Even grimacing with pain, Grant tracked presidential politics intently. He rejoiced when Chester Arthur lost the Republican nomination to James G. Blaine, who he believed would trounce the Democratic candidate, Governor Grover Cleveland of New York, who had earned a reputation opposing political corruption. Grant had relented in his attitude toward Blaine: “To reject such a man in all the plenitude of his knowledge, ability and will for a man of Grover Cleveland’s limited experience would be beneath the good sense of the American people.” The American people begged to differ and the rotund Cleveland became the first elected Democrat in the White House since the Civil War. A new national consensus took a more conciliatory view of secession and blasted Reconstruction as an outright failure, giving Grant an additional motivation to publish his memoir and counter this growing revisionist view.

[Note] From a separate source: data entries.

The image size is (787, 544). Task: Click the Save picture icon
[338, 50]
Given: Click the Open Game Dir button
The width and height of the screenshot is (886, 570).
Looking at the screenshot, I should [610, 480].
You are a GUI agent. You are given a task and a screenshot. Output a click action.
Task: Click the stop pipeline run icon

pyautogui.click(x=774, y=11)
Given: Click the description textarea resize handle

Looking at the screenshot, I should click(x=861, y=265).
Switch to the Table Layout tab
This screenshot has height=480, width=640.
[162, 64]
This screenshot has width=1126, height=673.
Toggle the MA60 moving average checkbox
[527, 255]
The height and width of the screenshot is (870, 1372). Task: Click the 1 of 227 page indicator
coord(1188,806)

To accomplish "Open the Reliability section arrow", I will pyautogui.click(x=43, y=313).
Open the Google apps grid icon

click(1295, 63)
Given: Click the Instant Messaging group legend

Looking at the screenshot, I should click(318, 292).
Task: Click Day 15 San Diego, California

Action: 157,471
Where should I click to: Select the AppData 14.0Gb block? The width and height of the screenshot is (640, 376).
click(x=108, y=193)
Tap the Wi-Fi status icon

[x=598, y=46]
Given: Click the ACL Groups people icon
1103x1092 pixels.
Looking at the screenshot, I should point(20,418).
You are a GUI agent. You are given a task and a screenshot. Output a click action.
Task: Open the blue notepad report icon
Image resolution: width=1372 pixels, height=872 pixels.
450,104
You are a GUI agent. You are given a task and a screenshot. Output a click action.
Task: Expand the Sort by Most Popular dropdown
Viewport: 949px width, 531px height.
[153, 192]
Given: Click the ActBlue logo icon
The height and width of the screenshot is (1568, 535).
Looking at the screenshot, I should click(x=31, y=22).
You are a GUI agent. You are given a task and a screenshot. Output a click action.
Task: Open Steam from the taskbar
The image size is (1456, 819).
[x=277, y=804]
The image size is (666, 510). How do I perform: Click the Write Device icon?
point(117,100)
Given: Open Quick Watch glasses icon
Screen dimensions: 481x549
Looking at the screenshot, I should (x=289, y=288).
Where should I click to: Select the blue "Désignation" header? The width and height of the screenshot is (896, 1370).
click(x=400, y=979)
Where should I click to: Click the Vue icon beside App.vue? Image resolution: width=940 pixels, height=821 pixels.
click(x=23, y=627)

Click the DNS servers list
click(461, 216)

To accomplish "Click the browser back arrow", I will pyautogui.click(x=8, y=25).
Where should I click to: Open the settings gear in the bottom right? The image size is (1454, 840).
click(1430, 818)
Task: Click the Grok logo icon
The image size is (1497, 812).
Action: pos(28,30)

The sudden intimation of his own mortality made Grant worry he would die and leave Julia impoverished. As a result, he told the delighted Century editors that he wished to publish his memoir with them. He recruited Fred as his researcher and editor and asked Adam Badeau to move into the house as his editor, promising to give him modest payments from the book royalties—the most Grant could afford in his straitened circumstances. He was so harassed by pecuniary worries that he gave up his pew in a Madison Avenue church, admitting sheepishly he did so “because of my inability to pay the rent.” Badeau had a host of unspoken reservations about assisting Grant. Having already published three volumes on Grant’s wartime campaigns, he feared they would be overshadowed by Grant’s work. He also disliked being sidetracked from a novel he was writing. A querulous man with an ever fragile ego, Badeau didn’t voice his concerns, letting them fester beneath the surface. Grant was very clear that Badeau would provide research and that he himself would write. “I am going to do it myself,” he told a visitor, flashing his old doughty independence. “If I do not do it myself it will not be mine.” Badeau agreed to Grant’s terms and took a bedroom at the East Sixty-Sixth Street house.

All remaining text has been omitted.